I’m wondering if you may not even need a language model at all, but I might be misunderstanding - you suggested that the code might need to be rewritten…

Sorry if I’m slow to understand your problem or if I’m explaining stuff you already know :sweat_smile:

Yeah, I wasn’t referring to the concept of retrieval…but the concrete “Knoweldge Retrieval” tool available to the Assistant API.

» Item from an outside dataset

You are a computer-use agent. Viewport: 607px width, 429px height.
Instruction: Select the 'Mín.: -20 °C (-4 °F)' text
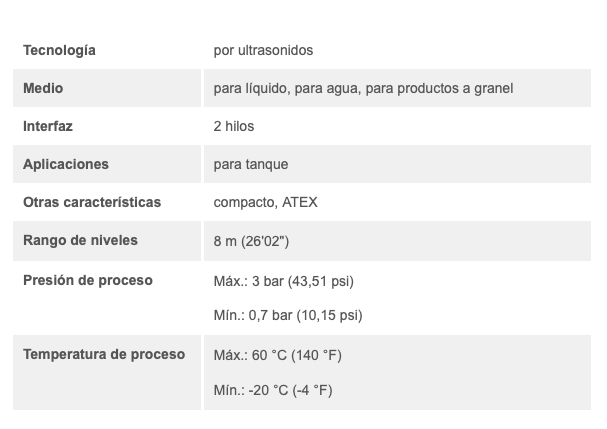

I think the generic question I’m asking is:

We have a lot of documentation not available publicly needed to most accurately generate the requested scripts. Since it’s much greater than the 128k limit for a gpt-4 prompt/user message how can we inject this context into the model?

Well yeah, if assistants don’t work for you, I’d still go with context dependent context augmentation (RAG)

That said, it’s still possible that assistants can work for you - if you can fit enough relevant information into a chunk.

I actually set up the assistant today. I was able to upload our documentation and about 100 example inputs and script files.

The Assistant is definitely using them to generate. But I still have the problems that led me to use the completions api before.

Namely, the Assistant models seem much harder to instruct. They often ignore prompting to generate a runnable script and insert place holders or hand wavy comments e.g. “# this is where I’d perform requirement A” or “# this should be updated for your use case”. They also ignore function calling instructions or output formatting requirements.

With a bit of prompt massaging, I can get the chat api models to return a generated script, no other formatting, etc. It’s really just a matter of fine tuning.